Refleksi 2015 Bang Gondrong ..


Apa makna hakiki dari berjuang?
Kami memulai perjuangan tahun dua ribu sepuluh, dengan sedikit orang yang gelisah dengan kondisi dan syarat syarat kerja yang menunjukkan grafik penurunan yang signifikan. Padahal pekerjaan kami tekuni dengan penuh tanggung jawab dan rasa memiliki yang sangat tinggi.

Kami sadar waktu itu kondisi akan terus memburuk seiring dengan perjalanan waktu, 6 tahun sebelumnya kami sangat merasa tenang karena keahlian dan dedikasi dihargai sepadan, tetapi perjalanan bisnis yang profit oriented akhirnya membuat banyak keputusan untuk melakukan usaha usaha memperbesar margin usaha dari semua lini operasional bisnis.

Kesalahan utama yang tidak pernah disadari oleh para manajemen waktu itu adalah pemangkasan biaya operasional lebih condong mengarah kepada pemangkasan kesejahteraan buruh. Itulah mengapa akhirnya timbul kata berjuang dalam benak 15 orang yang rata rata adalah kelompok orang muda yg tidak lagi merasa takut akan ancaman apapun walaupun taruhannya adalah tergulingnya periuk nasi, dimana seluruh kebutuhan hidup anak istri bergantung.

Berjuang waktu itu, sangatlah tidak menarik buat buruh buruh lainnya ... 15 orang berbanding 1.235 orang yang belum merasa perlu untuk berjuang.
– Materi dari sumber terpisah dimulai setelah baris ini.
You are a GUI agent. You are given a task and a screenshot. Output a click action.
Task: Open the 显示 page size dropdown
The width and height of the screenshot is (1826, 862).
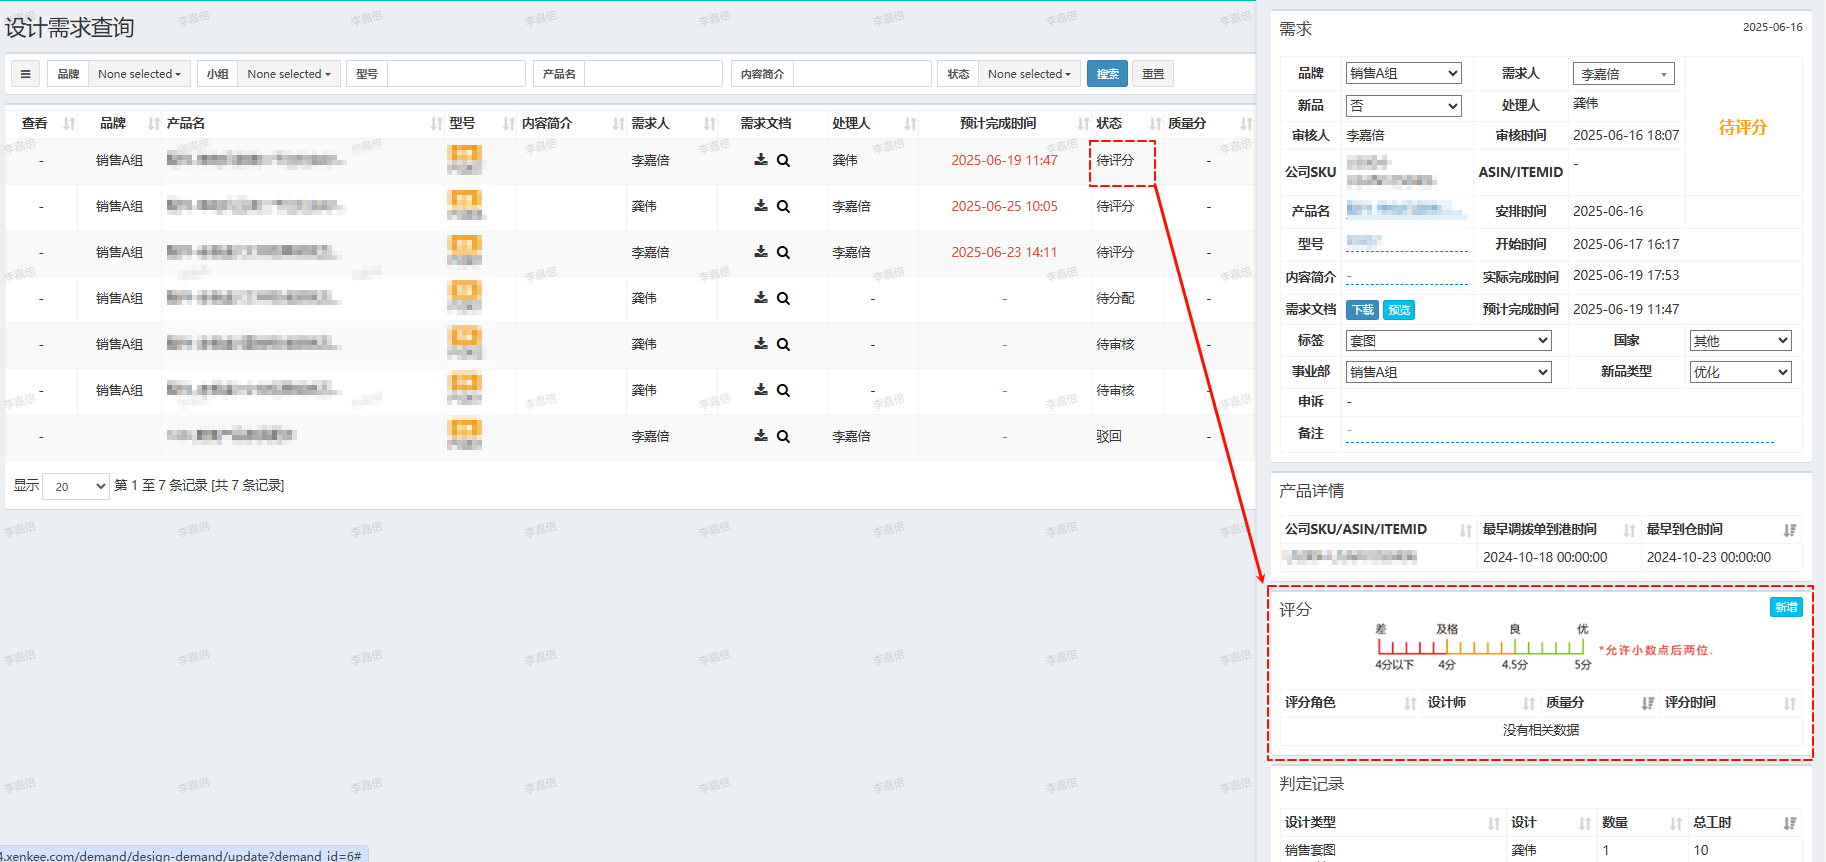point(76,486)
Kondisi buruk waktu itu tidak hanya terbatas karena faktor internal di lingkungan perusahaan saja. Kondisi buruk juga karena kebijakan pemerintah daerah dan pusat yang terus menerus menjajakan tenaga buruh kepada investor dengan sangat murah.

Gambaran sederhana saja, waktu itu upah minimum betul betul hanya cukup untuk makan mie instan sehari hari tanpa ada kesempatan buruh untuk menikmati makanan bergizi bila tidak ingin di pertengahan bulan sudah harus mulai berhutang ke warung. Indikator yg paling gampang boleh disurvey ke warung warung di kawasan perumahan, berapa tebal buku kas bon yang terisi setiap bulan.

Maka kalimat berjuang juga berarti adalah perjuangan eksternal terhadap pemerintah yang sudah abai terhadap kesejahteraan rakyatnya. Waktu itu upah minimum hanya senilai 180 kilogram beras. Padahal sepuluh tahun sebelumnya upah minimum senilai 230 kilogram beras.

Hari ini 6 tahun kemudian, perjuangan memasuki babak baru dimana keberhasilan dan kegagalan datang saling berganti, keberhasilan internal kami telah mampu mengangkat kesejahteraan buruh secara finansial hampir 300% dari waktu 6 tahun lalu, dan itu berhubungan erat dengan keberhasilan perjuangan di eksternal hingga mampu menyamakan upah minimum kembali sesuai nilai 15 tahun yang lalu, yaitu setara dengan 220 kilogram beras.

Sayangnya perjalanan perjuangan yang sudah dilalui disamping memberikan dampak kesejahteraan meningkat tetapi di sisi lain berdampak buruk dengan menurunnya profesionalisme.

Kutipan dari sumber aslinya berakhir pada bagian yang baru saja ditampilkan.